Hi — I’m Tsotne.

I’m a senior software engineer based in the Netherlands. I spend most of my time writing code, but I got here the long way — six years managing a truck brand before I wrote my first line of Ruby.

What I do by day

Backend systems. Seven years of Ruby on Rails and Python, currently at Navinfo Europe on the HD-map pipelines that feed L3+ autonomous driving systems at BMW, Toyota and Volkswagen. I also contribute to a C#/.NET testing framework that validates automotive infotainment systems against security requirements before they ship to OEMs.

What I build on the side

Almost everything I build in my own time involves AI agents, MCP servers, or the Claude API in some form — automating work, wiring up agent pipelines, and turning models into real products. A few that shipped:

• DemoFlow — live SaaS that turns screenshots into interactive product demos. Claude Vision writes the captions; Stripe handles billing; the whole thing runs on Supabase, Railway and Vercel.
• EvalPriv — self-hosted AI gateway that intercepts every prompt leaving your network, scans for PII (emails, IBANs, Luhn-validated cards), and logs the rest.
• ModelArena — pairwise benchmarking that pits AI models head-to-head on your actual workload and produces a win-rate matrix.
• AI-augmented Zettelkasten — personal knowledge system that gives Claude live vault access through a custom MCP server, so it can surface link candidates and catch inconsistencies at scale. This is my prime knowledge and personal improvement pipeline.

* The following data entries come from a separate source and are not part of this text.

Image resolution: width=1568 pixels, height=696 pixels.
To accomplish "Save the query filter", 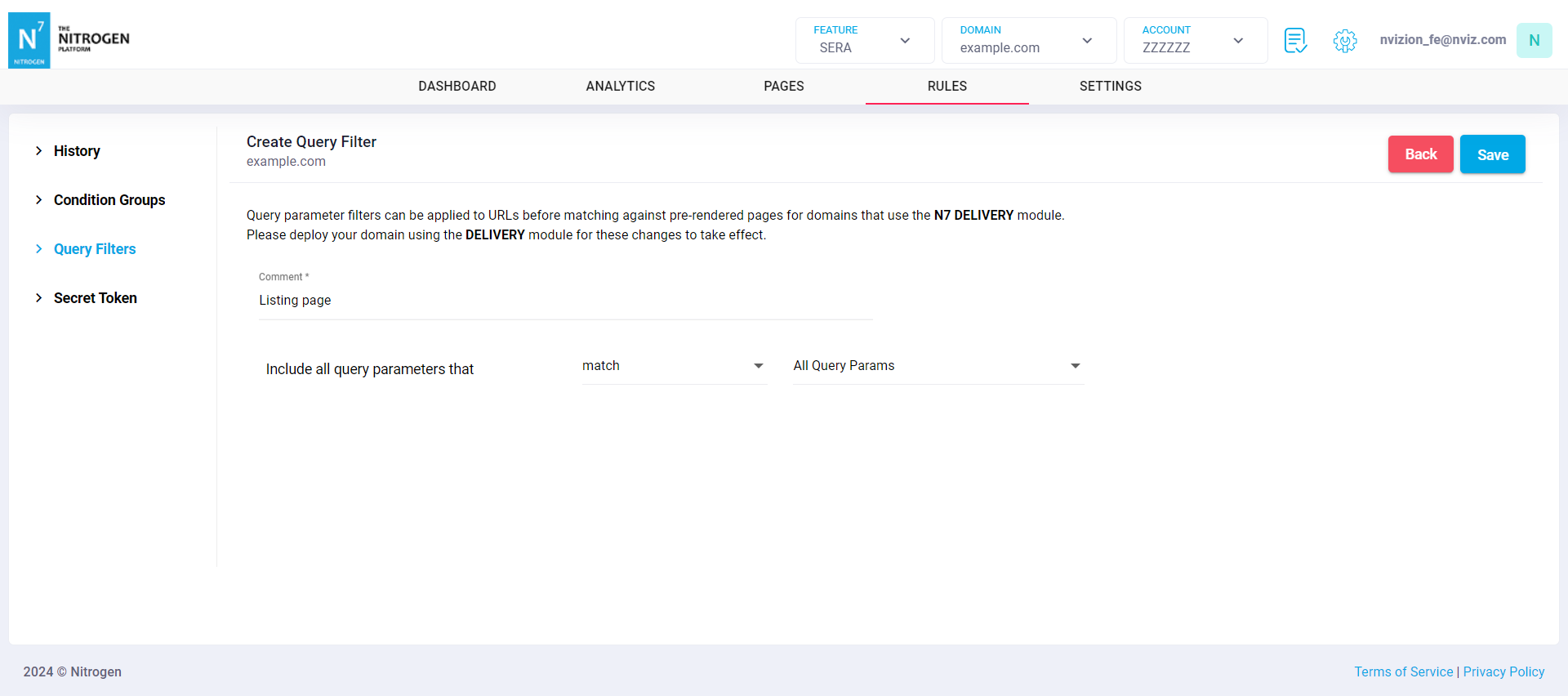I will point(1492,154).
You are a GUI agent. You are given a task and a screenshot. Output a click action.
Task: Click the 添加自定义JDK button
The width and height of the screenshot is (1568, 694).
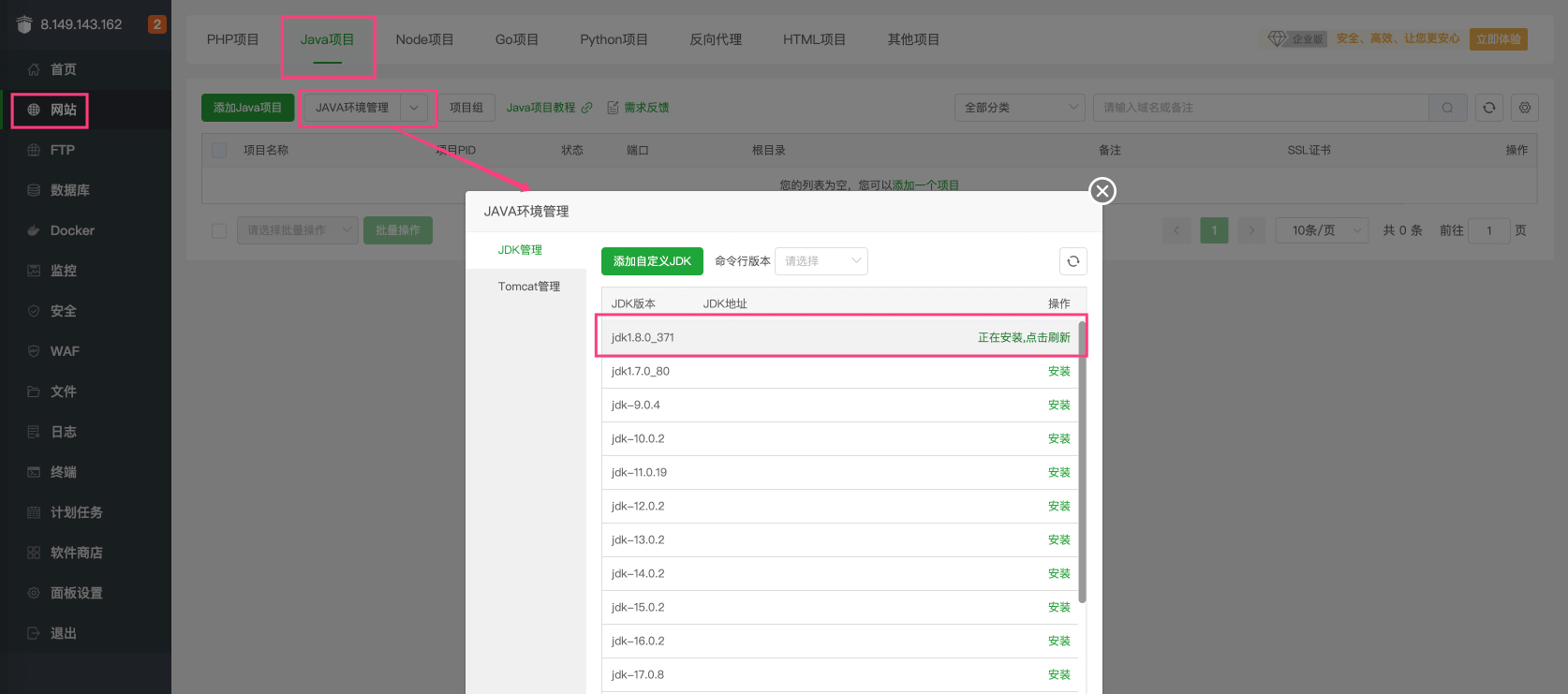652,261
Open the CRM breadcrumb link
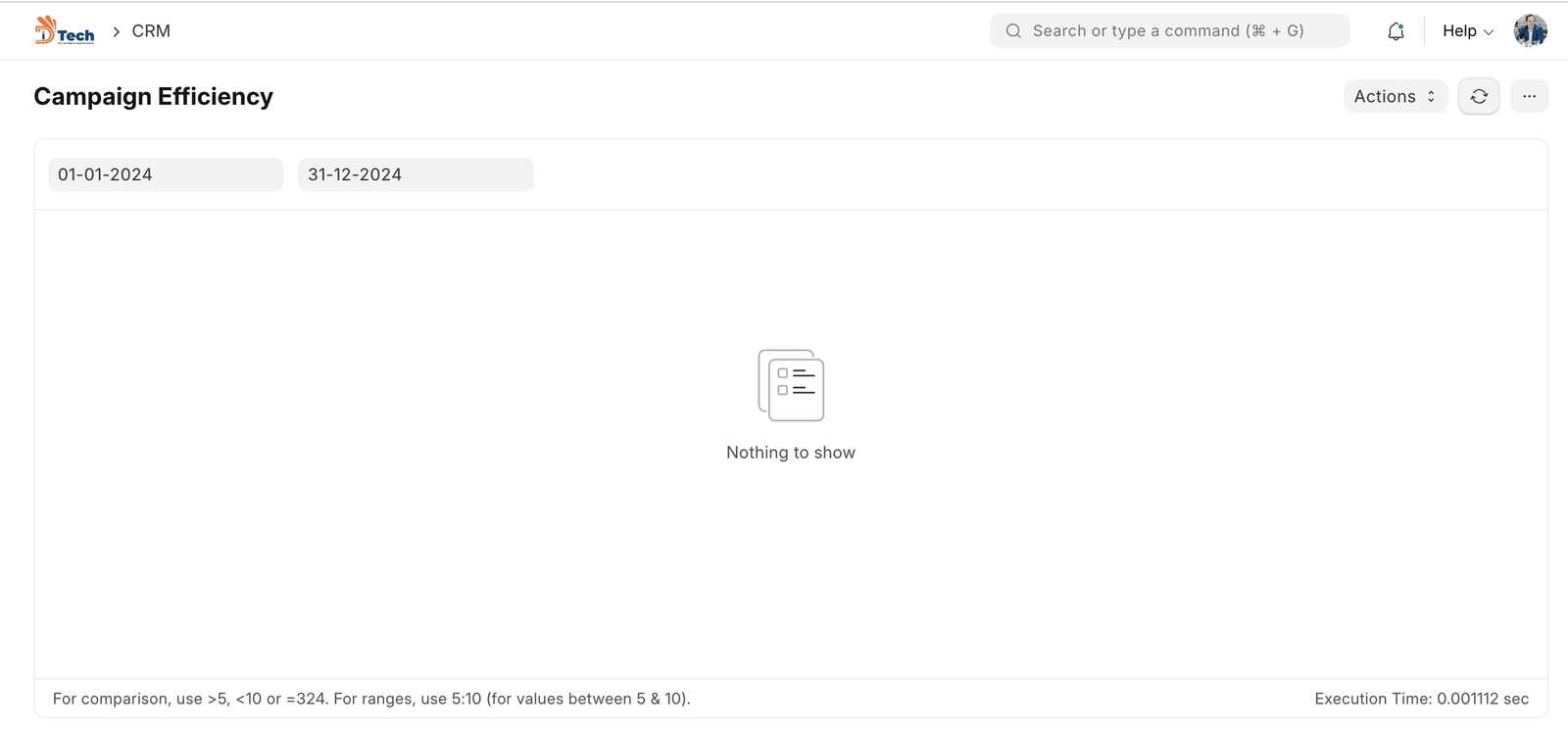The image size is (1568, 730). (x=151, y=31)
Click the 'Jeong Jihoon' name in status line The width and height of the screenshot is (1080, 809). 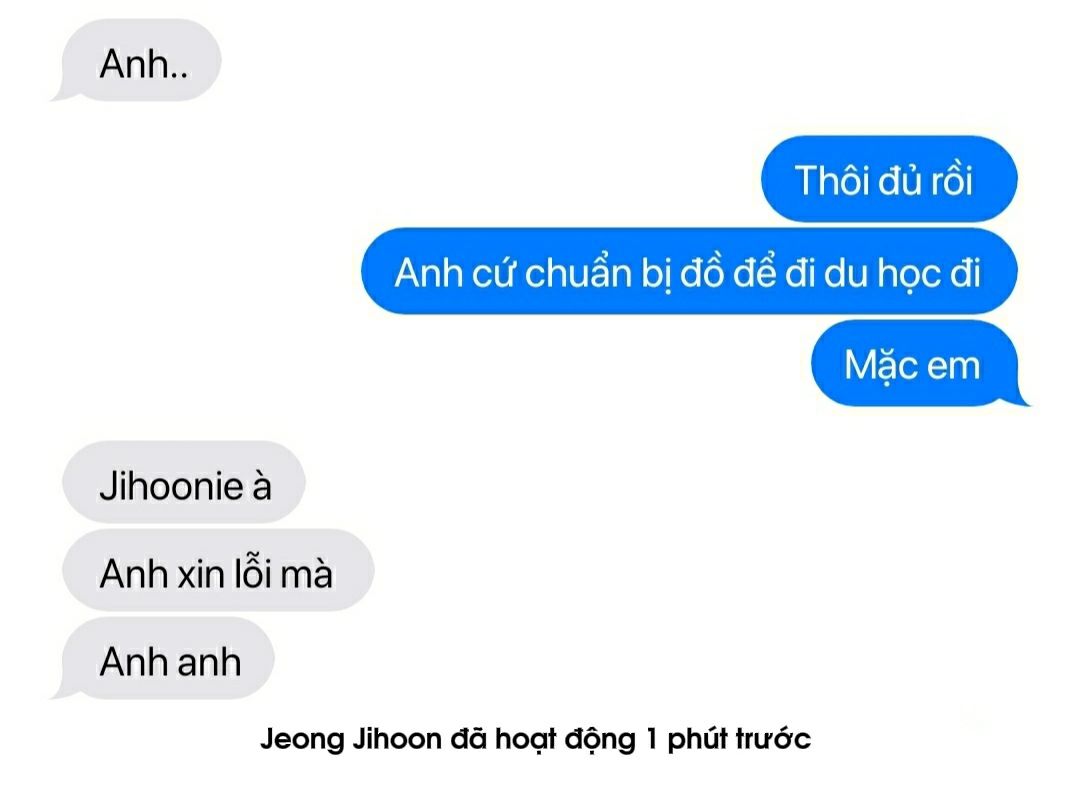pos(351,739)
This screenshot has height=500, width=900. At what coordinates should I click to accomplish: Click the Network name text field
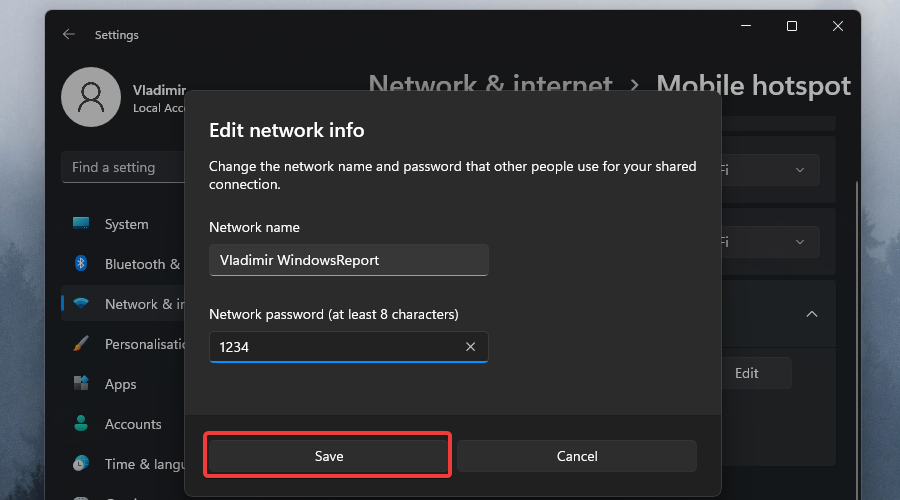click(348, 260)
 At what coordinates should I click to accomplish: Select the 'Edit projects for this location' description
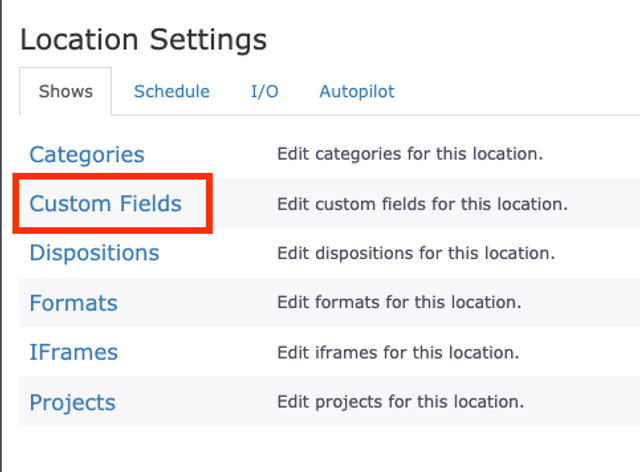click(x=400, y=403)
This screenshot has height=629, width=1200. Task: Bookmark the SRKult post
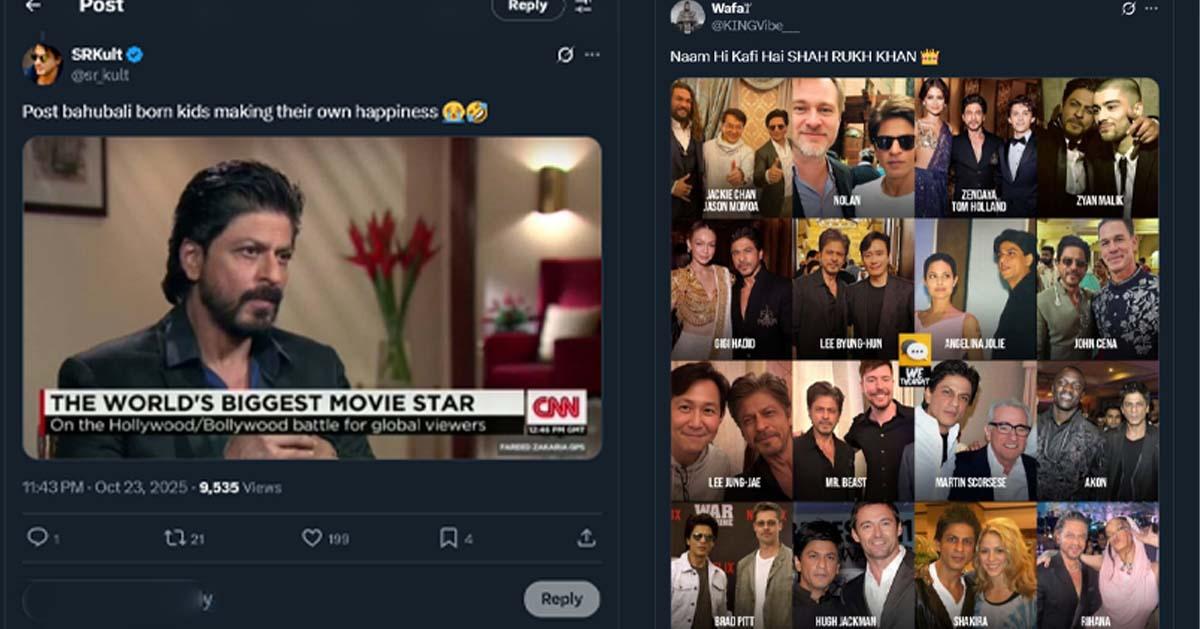[x=448, y=538]
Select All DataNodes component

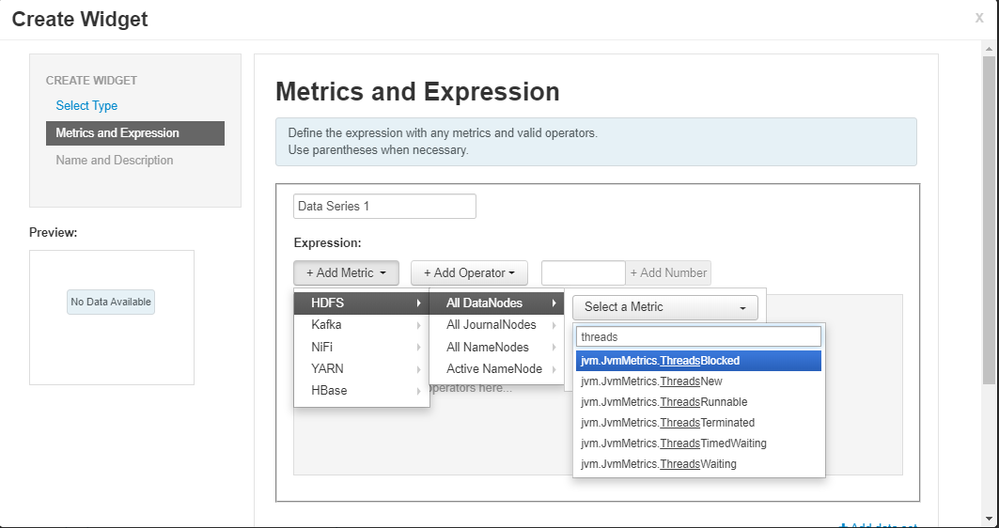pos(497,303)
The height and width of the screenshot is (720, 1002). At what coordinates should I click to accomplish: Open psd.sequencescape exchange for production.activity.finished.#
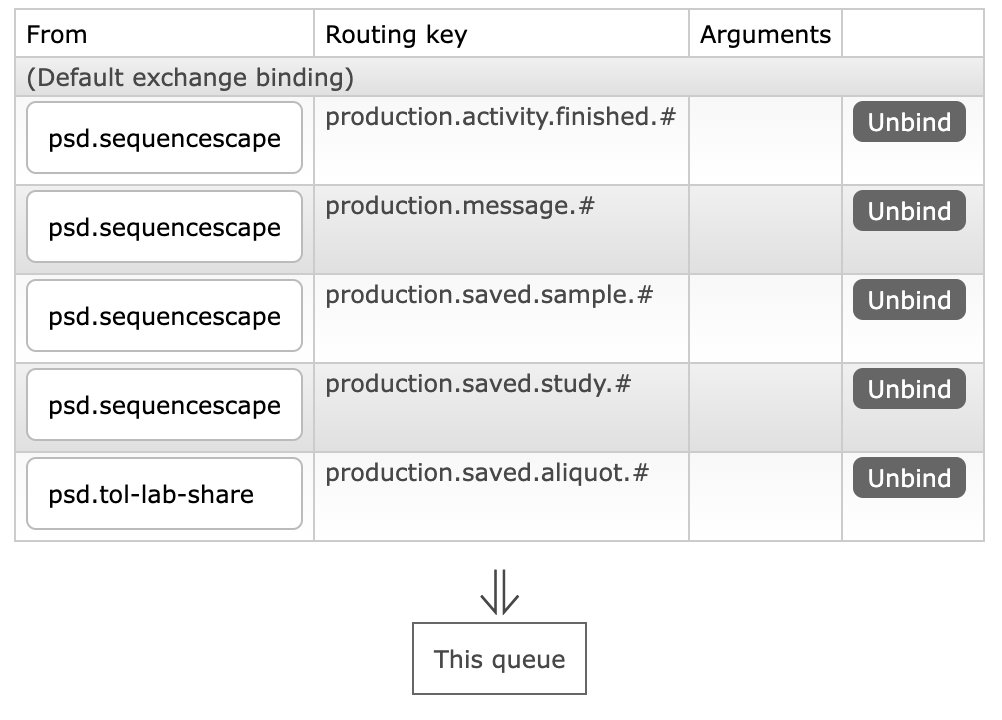pyautogui.click(x=164, y=138)
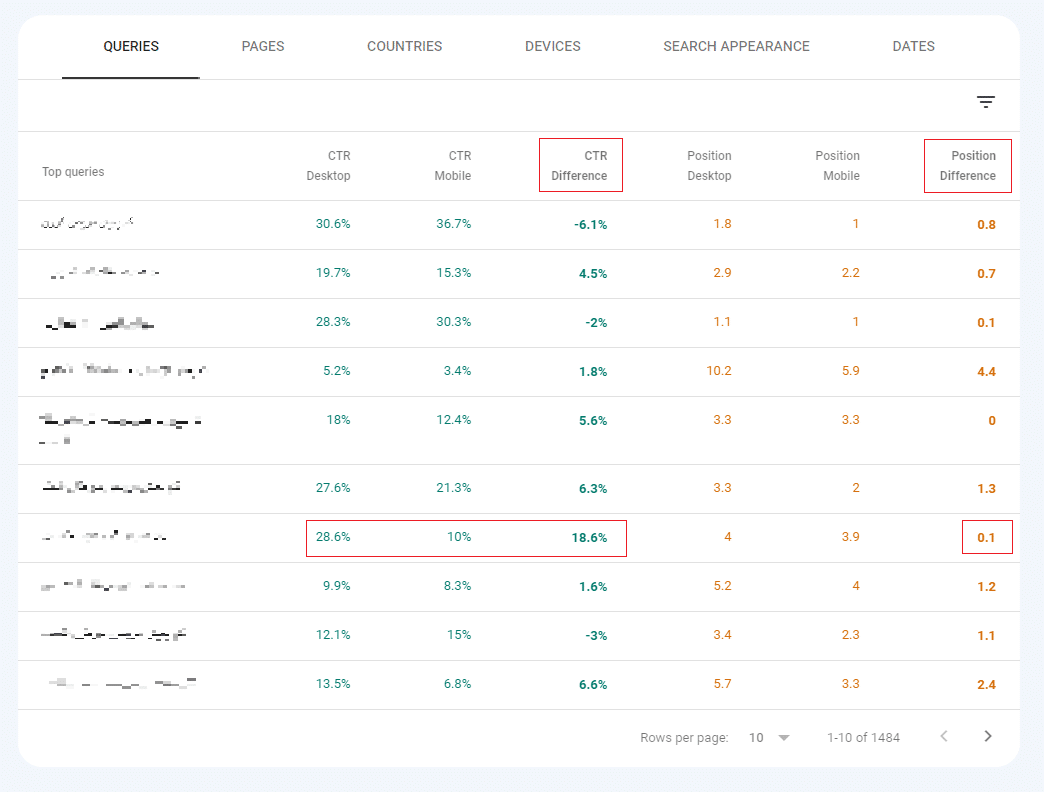Go to next page of results
This screenshot has width=1044, height=792.
click(x=988, y=737)
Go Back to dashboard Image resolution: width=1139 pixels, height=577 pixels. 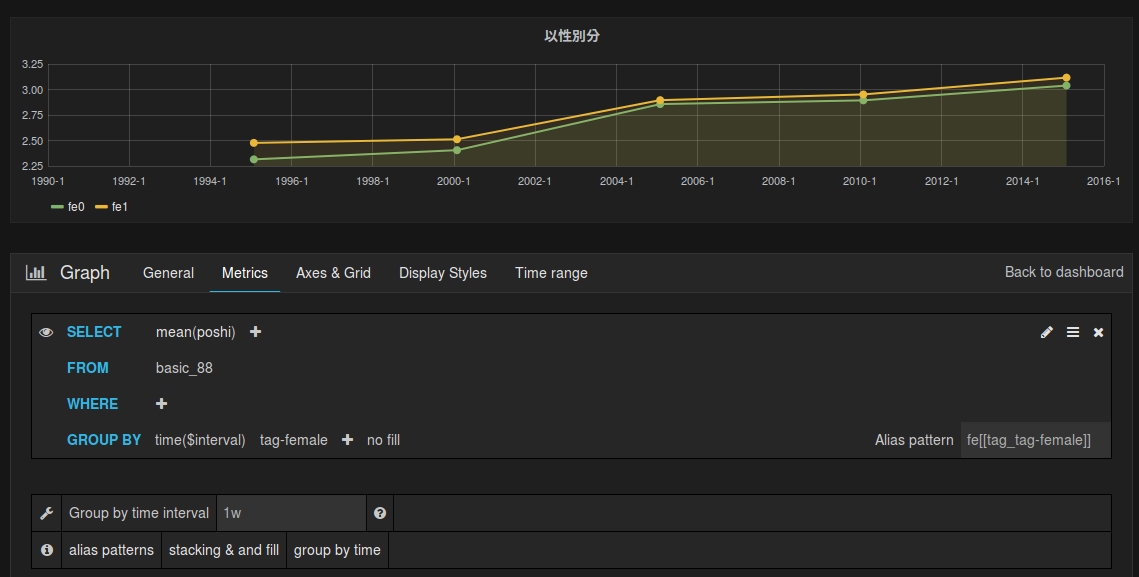tap(1063, 272)
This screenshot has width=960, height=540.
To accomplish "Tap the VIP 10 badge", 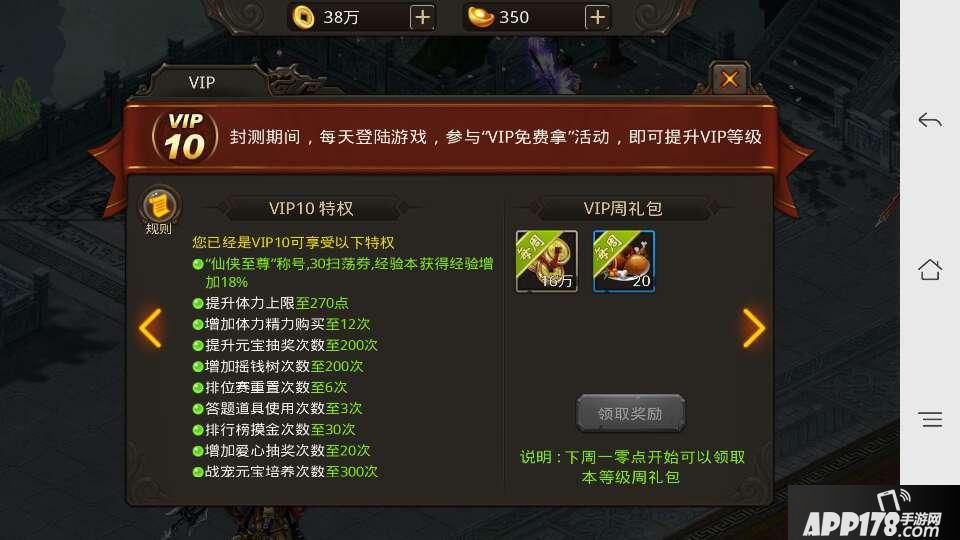I will pyautogui.click(x=184, y=137).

More detail, with stacks and design choices, on the projects page.

Security, baked in — not bolted on

Security is part of how I approach engineering, not a separate track. In my own projects I think hard about PII handling (EvalPriv exists for exactly this reason), row-level security, API-key hygiene, XSS, rate limiting and credential handling every time I ship. An application that serves customers well and one that handles a hostile packet well are the same target, not two.

I back that interest up outside work, too — volunteer vulnerability research with DIVD starting April 2026, TryHackMe certifications (Pre Security, Cyber Security 101), Cisco networking fundamentals, and a steady drip of hands-on practice. I keep at it because it’s genuinely interesting and because it makes me a better engineer.

What this blog is for

This is where I write up the things that actually clicked for me — a pattern for structuring agent pipelines, a subnetting trick, a war story from running LLMs in production, a security quirk I hit in the wild. The posts skew toward AI engineering, secure-by-default backends, and practical security, with a bias toward showing rather than summarising.

If something I wrote here saved you an afternoon, that’s the best outcome I can ask for. Say hello on GitHub or LinkedIn.

Offline, briefly

Beagle owner. Acoustic guitar in progress. Gym, UFC, Formula 1. Georgian, English and Russian fluently; Dutch coming along.